Green Deals: Climate Protection and Sustainability in German Art Museum and Exhibition Policy

Paper Presentation in a Themed Session
Birgit Mersmann  

Since the European Green Deal Year 2019, art museum and exhibition policy in Germany and parts of Europe has begun to realign itself with a green transformation agenda. In an open letter to the Federal Government Commissioner for Culture and the Media (November 7, 2019), directors of leading German art museums called for Germany to make a more ambitious commitment to environmental protection to achieve the European climate policy goals and advocated a "Green New Deal" for museums and depots. The study discusses the significance of the European Green Deal for current and future art museum and exhibition policy in Germany: What goals, strategies and measures does it include? How is the action plan being implemented? Based on Garthe's theory of the sustainable museum (Garthe 2023), exemplary pilot projects on the way to a climate-neutral art museum are presented, including the Museum Ludwig in Cologne and the Bundeskunsthalle (Federal Art Hall) in Bonn. The focus of the analysis is on the interplay between internal sustainability, i.e. the optimization of museum operations in terms of climate protection and sustainability, and external sustainability, i.e. the eco-social impact of museums on visitors and society as a whole.
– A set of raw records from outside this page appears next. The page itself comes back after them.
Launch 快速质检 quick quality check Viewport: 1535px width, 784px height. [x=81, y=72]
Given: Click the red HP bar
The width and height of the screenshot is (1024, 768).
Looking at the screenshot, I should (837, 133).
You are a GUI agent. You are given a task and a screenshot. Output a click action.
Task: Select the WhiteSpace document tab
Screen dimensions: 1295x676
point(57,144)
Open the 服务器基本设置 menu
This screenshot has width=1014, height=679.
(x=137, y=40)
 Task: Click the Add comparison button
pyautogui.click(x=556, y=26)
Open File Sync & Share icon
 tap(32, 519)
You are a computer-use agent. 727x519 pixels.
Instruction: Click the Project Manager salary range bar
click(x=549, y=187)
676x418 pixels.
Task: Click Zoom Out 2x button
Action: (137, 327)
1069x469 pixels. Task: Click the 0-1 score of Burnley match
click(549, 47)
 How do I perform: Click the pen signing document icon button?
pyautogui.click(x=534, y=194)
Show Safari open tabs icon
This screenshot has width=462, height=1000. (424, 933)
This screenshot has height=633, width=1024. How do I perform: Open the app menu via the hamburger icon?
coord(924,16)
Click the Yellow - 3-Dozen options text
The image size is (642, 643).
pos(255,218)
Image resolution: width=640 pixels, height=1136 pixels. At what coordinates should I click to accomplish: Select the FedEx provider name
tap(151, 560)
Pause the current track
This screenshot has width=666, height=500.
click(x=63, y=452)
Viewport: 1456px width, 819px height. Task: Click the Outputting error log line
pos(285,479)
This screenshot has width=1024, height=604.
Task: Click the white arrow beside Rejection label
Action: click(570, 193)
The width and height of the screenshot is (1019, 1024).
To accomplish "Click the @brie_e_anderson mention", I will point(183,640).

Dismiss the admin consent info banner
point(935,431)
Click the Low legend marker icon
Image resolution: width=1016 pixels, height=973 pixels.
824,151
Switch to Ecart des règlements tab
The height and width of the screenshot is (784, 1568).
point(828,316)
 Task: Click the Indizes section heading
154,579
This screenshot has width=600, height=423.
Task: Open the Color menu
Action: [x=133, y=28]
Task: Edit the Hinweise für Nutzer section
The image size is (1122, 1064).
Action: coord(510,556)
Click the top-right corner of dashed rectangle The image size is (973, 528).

Indigenized Museums: Chumash and Cahuilla Indian-Run Museums in Central and Southern California

Paper Presentation in a Themed Session
Sonja Salminiitty  

Grass-root Indigenous community revitalization programs have long focused on sustainable environmental, social, cultural, economic, and linguistic rejuvenation. These community revitalization programs share many similarities with the goals outlined by SDGs. However, many cultural institutions have ignored these Indigenous led efforts for decades. Even museums that occupy traditional Indigenous homeland territories fail to initiate cultural exchanges between Native and non-Native audiences, promote wider learning of Indigenous history, acknowledge colonial resistance, or even recognize the continued existence of local bands in the region. However, since the 1960’s, Native American tribes in the United States have founded and built their own museums and cultural centers to aid their community revitalization efforts. Effectively, these institutions are the most 'Indigenized' or under the most influence by local Indigenous people or bands. In this paper I examine three museums: Chumash Indian Museum of Thousand Oaks, Santa Ynez Chumash Museum and Cultural Center at the Santa Ynez Reservation, and the Malki Museum on the Morongo Reservation in Banning. Using an autoethnographic approach, I consider how the museums themselves, as well as their associated programs and events, help strengthen relationships between both Native and non-Native audiences through various interpretation materials and displays. I also explore the theme of multilateralism as evidenced by the cultural exchanges and cooperation between federally recognized tribes, who in the United States have tribal sovereignty, and their associated museums. Lastly, I analyze how these multilateral efforts are also used to support non-federally recognized bands and their specific revitalization programs.